Stored data
--------------------------------

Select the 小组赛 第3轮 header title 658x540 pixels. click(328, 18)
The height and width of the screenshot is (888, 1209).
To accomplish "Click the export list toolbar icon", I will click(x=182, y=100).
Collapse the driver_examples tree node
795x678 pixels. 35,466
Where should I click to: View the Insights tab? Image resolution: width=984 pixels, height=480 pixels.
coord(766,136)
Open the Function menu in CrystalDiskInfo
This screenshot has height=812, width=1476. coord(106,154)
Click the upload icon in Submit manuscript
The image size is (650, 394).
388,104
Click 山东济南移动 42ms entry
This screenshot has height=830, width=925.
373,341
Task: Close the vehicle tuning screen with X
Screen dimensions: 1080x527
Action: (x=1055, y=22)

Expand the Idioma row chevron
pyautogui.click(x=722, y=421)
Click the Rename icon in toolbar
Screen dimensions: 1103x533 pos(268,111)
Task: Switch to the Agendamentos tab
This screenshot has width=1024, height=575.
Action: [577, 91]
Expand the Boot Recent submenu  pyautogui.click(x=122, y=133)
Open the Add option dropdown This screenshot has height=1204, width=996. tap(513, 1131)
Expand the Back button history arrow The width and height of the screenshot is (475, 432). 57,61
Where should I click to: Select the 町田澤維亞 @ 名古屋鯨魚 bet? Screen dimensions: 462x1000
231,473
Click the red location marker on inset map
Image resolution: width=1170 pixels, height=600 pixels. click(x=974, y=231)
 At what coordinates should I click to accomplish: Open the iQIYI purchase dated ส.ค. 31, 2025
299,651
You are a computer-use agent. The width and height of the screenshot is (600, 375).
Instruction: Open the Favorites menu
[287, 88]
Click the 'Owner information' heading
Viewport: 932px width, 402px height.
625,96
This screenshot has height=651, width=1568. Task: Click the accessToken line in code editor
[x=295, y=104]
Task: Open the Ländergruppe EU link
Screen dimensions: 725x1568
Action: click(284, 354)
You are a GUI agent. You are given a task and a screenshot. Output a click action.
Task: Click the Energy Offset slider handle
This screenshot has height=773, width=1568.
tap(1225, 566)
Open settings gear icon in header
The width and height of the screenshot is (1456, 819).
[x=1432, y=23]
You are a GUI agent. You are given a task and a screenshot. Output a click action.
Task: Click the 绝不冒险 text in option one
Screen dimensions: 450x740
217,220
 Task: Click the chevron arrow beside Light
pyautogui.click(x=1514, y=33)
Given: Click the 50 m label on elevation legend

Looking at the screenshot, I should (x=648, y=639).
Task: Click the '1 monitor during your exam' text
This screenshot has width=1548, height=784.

--------------------------------

■ Your assignment: Taking the line with "Task: Click the 绝不冒险 text in option one" as the start and the last line of the data above as the end, write out those two lines and every line between them exactly, and only those.

■ Exercise response:
Task: Click the 绝不冒险 text in option one
Screen dimensions: 450x740
217,220
 Task: Click the chevron arrow beside Light
pyautogui.click(x=1514, y=33)
Given: Click the 50 m label on elevation legend

Looking at the screenshot, I should (x=648, y=639).
Task: Click the '1 monitor during your exam' text
This screenshot has width=1548, height=784.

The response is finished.